Today, Americans serving in our Armed Forces are supported by the majority of their fellow citizens. This was not always the case, and even today there are some who feel that our warriors should be treated as if they are bureaucrats working for the Department of Education. I invite them to imagine what it was like to attack through two feet of snow in the Ardennes, to lose one’s leg in combat, or to give one’s life at 25, leaving behind a loving family and unrealized potential. These are America’s veterans. They fought for us yesterday, they are fighting today, and they will fight our battles tomorrow. We owe them our freedom and they deserve our total support and respect. We should honor them every day - not just on Veterans Day.

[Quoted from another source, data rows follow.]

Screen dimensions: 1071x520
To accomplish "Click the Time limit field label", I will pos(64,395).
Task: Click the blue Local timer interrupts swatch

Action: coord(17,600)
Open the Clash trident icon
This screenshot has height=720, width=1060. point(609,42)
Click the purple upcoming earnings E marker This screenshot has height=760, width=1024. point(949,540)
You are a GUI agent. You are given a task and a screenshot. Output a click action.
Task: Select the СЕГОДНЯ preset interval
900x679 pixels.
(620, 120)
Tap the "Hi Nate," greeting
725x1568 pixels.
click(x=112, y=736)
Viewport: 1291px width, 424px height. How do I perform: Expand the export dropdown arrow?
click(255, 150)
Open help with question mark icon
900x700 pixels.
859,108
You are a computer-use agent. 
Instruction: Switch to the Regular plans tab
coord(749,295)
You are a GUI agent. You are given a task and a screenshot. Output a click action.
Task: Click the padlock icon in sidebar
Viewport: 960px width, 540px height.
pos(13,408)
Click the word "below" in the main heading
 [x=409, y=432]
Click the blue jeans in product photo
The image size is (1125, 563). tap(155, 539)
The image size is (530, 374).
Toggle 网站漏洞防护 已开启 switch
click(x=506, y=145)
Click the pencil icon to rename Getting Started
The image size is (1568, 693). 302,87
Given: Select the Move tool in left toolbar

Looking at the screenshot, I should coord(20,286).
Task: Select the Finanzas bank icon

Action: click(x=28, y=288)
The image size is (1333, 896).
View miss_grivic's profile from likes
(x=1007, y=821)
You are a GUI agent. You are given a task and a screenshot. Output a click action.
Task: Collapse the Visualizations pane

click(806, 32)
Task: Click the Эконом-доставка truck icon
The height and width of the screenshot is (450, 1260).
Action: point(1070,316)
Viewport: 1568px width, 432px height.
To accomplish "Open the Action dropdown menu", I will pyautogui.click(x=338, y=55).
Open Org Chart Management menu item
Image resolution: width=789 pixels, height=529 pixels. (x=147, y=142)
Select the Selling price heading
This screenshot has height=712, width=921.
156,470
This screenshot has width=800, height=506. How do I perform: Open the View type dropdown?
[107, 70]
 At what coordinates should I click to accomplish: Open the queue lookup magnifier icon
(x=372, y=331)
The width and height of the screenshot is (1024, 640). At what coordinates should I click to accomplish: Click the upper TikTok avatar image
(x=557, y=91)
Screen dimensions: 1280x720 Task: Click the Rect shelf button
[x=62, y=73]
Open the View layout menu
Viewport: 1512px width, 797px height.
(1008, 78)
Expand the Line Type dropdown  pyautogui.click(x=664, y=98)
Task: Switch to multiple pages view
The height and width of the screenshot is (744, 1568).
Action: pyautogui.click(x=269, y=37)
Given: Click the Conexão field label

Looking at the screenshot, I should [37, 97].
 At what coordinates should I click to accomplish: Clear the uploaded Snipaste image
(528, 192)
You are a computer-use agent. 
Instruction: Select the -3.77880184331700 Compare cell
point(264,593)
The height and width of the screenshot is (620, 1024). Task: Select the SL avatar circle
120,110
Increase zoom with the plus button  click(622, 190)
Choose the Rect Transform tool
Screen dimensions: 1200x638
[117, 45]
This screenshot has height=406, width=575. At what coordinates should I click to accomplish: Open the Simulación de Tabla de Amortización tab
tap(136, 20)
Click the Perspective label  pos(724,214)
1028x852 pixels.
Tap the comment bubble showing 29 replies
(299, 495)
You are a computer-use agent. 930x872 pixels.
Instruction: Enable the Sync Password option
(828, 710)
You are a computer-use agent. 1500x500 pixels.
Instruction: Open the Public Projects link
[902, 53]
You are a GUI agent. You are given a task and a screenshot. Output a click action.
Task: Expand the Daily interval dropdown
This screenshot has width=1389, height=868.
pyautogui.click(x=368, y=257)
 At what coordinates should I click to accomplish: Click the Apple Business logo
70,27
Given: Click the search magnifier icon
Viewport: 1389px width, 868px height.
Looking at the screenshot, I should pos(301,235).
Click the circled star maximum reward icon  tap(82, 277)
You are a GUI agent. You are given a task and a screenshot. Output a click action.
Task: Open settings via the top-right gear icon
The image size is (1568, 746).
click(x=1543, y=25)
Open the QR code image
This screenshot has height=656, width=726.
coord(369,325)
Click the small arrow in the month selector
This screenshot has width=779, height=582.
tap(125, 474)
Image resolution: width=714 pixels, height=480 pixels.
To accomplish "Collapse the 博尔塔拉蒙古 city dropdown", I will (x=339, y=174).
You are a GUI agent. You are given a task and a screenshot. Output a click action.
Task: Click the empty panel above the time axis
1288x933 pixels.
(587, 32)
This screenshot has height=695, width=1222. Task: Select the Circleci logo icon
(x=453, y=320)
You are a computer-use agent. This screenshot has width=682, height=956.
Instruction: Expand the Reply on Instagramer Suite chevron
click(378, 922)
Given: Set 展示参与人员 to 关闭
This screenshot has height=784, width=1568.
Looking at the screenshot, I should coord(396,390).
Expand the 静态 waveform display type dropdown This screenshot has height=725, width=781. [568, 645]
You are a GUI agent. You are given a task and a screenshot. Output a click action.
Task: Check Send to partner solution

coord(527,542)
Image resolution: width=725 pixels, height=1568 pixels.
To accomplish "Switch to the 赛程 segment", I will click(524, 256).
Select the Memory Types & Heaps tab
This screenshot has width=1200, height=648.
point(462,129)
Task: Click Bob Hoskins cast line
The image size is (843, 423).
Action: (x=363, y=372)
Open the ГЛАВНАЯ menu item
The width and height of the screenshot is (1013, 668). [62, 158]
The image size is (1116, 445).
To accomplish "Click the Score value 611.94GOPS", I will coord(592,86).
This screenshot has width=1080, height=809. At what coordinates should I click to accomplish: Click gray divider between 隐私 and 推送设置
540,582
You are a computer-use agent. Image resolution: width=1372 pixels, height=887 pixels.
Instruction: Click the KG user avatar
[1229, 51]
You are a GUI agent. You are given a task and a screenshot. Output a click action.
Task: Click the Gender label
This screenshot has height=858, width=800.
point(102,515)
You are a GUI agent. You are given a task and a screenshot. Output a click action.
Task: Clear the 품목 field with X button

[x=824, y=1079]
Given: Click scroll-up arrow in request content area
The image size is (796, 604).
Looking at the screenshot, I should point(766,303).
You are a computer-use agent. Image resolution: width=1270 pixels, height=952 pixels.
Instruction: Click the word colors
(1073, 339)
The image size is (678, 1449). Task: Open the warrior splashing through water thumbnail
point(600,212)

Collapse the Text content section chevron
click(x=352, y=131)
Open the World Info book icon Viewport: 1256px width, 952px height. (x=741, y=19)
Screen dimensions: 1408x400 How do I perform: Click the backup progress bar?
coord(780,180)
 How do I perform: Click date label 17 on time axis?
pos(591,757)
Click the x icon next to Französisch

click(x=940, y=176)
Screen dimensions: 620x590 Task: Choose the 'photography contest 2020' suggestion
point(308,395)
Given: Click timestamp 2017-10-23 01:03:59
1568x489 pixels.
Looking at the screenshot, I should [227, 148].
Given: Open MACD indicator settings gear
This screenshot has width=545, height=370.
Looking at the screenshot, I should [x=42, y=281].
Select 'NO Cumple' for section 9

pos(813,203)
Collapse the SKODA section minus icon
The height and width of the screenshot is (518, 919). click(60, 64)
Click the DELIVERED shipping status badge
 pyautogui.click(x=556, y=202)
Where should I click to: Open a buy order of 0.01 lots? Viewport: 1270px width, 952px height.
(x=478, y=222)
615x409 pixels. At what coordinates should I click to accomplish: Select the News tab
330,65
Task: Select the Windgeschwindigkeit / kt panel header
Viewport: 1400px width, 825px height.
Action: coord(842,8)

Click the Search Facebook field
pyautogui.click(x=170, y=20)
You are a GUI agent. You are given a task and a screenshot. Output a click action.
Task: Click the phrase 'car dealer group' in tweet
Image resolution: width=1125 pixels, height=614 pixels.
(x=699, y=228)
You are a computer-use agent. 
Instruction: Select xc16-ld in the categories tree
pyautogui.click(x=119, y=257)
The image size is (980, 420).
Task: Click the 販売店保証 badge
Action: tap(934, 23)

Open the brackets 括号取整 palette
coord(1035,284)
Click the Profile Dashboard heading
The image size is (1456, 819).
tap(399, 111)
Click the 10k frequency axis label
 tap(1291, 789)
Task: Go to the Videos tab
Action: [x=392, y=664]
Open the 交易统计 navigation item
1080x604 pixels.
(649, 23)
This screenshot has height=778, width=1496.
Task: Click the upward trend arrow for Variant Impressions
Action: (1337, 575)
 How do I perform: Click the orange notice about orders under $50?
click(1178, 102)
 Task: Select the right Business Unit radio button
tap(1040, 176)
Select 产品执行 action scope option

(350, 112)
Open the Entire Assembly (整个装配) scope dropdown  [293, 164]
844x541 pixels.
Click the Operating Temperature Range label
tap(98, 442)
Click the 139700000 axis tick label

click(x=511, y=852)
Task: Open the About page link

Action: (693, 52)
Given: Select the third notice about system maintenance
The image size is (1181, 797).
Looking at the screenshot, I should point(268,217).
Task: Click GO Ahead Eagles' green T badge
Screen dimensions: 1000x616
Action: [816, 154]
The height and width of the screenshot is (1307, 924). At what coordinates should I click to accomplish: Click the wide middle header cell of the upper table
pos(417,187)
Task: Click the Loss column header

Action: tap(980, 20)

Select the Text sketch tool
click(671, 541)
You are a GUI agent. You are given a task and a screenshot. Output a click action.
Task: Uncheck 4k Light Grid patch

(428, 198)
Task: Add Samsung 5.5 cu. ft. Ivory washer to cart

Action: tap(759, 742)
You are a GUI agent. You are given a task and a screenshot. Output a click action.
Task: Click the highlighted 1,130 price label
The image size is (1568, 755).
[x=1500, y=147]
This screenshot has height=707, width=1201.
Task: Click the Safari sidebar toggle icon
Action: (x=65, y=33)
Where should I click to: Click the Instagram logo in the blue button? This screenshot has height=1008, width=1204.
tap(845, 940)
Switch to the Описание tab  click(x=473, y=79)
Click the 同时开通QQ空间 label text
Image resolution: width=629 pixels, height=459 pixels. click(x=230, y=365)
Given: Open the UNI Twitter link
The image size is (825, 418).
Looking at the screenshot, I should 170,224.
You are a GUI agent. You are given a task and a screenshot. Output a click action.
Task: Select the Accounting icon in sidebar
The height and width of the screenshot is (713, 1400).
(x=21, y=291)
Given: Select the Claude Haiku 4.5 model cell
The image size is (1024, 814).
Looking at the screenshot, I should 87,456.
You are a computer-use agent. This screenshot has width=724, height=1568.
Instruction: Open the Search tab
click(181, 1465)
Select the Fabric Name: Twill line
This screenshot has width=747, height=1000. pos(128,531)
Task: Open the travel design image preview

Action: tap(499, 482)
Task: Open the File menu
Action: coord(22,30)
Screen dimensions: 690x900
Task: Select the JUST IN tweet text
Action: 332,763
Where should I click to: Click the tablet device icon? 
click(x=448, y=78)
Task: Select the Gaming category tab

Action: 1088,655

Mike Kryschtal, Colonel (Retired), United States Army, has a Bachelor's Degree from John Carroll University, Cleveland, Ohio and a Master's Degree in International Relations from Boston University. He served in the United States Army from 1972 to 1999. He was a platoon leader in the 25th Infantry Division, company commander in the 82d Airborne Division, battalion commander in the 1st Infantry Division, and brigade commander in the 2nd Infantry Division. He served in the 1st Infantry Division in Desert Storm. Since retirement, Mike has been an adjunct professor of history, political science, and leadership. He lives in Manhattan, Kansas with his wife, Karen and their Siberian Huskies.
That's right, check the bio -- it was written by our very favorite combat vet of all time -- our dad. Here's a snapshot of him when he was in Iraq:
|Our dad, somewhere in Iraq, 1991
Here at Ao4 HQs, we understand that freedom is not free. We thank our veterans for their selfless service, dedication to duty, and their courage. It is because of these men and women that we enjoy the great freedoms we have today. They are the strength of America.
Veterans, we thank God for you and pray for His blessing on each and every one of you.